Une ridicule façon de filmer
Cela fait des années que, dans mes compte-rendus très nombreux des films que je vois, je me plains de l’omniprésence de ces films que leurs réalisateurs qualifient de « prise de vue à l’épaule », alors que, de mon côté, je parle simplement de « caméra portée ». Ayant vu des centaines de films réalisés par des centaines de bons cinéastes, je suis bien placé pour écrire que cette lubie de ne PAS utiliser un trépied pour y installer la caméra afin de l’immobiliser produit un résultat désastreux : donner à croire que le cadreur filme n’importe quoi, gaspille de la pellicule (au temps où on utilisait encore de la pellicule), et laisse le spectateur penser que le réalisateur ne sait pas ce qu’il doit filmer, donc préfère tout garder. J’ai fourni de nombreux exemples – comme cette idée ridicule de filmer l’intérieur d’un frigo – quand on ne sait plus conserver ce qui compte vraiment dans la séquence filmée.
Je ne suis pas le seul, car j’entends de plus en plus souvent des critiques professionnels remettre en cause cette façon de (ne pas) travailler, en ne choisissant pas ce qui est réellement important dans une scène. Et j’ai parfois fait référence à des maîtres du cinéma, qui jamais ne sont tombés dans ce travers.
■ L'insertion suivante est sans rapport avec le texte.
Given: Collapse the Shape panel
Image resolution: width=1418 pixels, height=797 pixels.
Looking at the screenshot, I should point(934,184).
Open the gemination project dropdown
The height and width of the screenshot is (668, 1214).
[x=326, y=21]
Il est vrai que, parfois, la caméra était trop lourde pour pouvoir être portée : dans le cas de La corde, Hitchcock ne pouvait pas exiger que son caméraman porte la caméra, puisqu’elle pesait... trois cents kilos !
Récemment, dans La vérité, film du très estimable réalisateur japonais Hirokazu Kore-eda, tourné en France avec des acteurs français, j’ai eu le plaisir d’entendre Catherine Deneuve critiquer vertement cette façon de filmer, et se demander si, vraiment, un pied de caméra coûtait si cher à la production ! C’est le bon sens même, mais comme le dialogue de ce film a été entièrement conçu par le réalisateur, on peut en conclure que c’était bien l’opinion de ce dernier.
Ainsi, même au Japon, on me donne raison !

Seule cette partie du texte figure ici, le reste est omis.